# Frage bzgl. Steckerleiste Brennenstuhl / Aldi



## ffmgls (9. Januar 2012)

Hi,

ich habe eben den Steckerleisten-Thread weiter unten gesehen und möchte  doch auch diesbezgl. ein paar Fragen an unsere Elektriker hier loswerden  

Folgendes:


Ich habe einen PC, der nicht allzuviel Strom verbraucht (AMD Llano) und  nicht allzuviele Peripheriegeräte (3 externe HDD, 1 x Drucker, 1 x  Tischlampe etc). Also alles im normalen Rahmen.

Jetzt wollte ich auch mal auf Qualität setzen und habe folgendes Brennenstuhl Produkt gekauft:

Brennenstuhl Premium ALU Line schwarz: Amazon.de: Elektronik

Wirkt sehr robust - sehr vertrauenserweckend wie ich finde und Brennenstuhl hat ja einen sehr guten Ruf.

Meine Eltern haben mir vom Aldi letztens auch nochmal ne Steckdosenleiste mitgebracht, mit Master Slave Funktion und 3 Jahren Garantie.

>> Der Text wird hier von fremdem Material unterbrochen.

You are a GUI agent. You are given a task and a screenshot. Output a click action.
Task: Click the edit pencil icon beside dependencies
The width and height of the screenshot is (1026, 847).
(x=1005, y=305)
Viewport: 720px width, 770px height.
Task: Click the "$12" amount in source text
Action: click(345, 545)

Normalerweise erübrigt sich ja die Frage, welche der beiden ich jetzt für meinen PC nehmen soll - allerdings ist es der Überspannungsschutz, der mich nachdenken lässt ... ist diese Funktion so sinnvoll, dass ich die Aldi Leiste und nicht die Brennenstuhl nehmen sollte? Oder kann man den Übersp-Schutz im Grunde vernachlässigen? Können denn Aldi Steckerleisten  etwas taugen? 

Bild von der Aldi Leiste hänge ich mal dran.

Danke




			Dieser Inhalt steht nur eingeloggten Mitgliedern zur Verfügung.


----------



## Dr Bakterius (9. Januar 2012)

Warum sollte Aldi nix taugen? Habe selber ein paar davon sowie von Brennenstuhl und einen alten Edelanbieter. Bei mir hatte es geholfen als mein Netzteil hoch ging, so bleiben Monitor, Soundsystem usw vor Schaden bewahrt


----------



## ffmgls (9. Januar 2012)

Danke Doc  Dann werde ich den Pc als Master an die Aldi Leiste anschließen, sowie den TFT als Slave etc.

Für die Peripheriegeräte werde ich dann die Brennenstuhl nutzen.

Ich weiss auch nicht, weshalb man (ich) gelegentlich in das Aldi "Klischee" zurückfällt - meistens sind die technischen Sachen dort ja ganz ok. 

Also, passt !


----------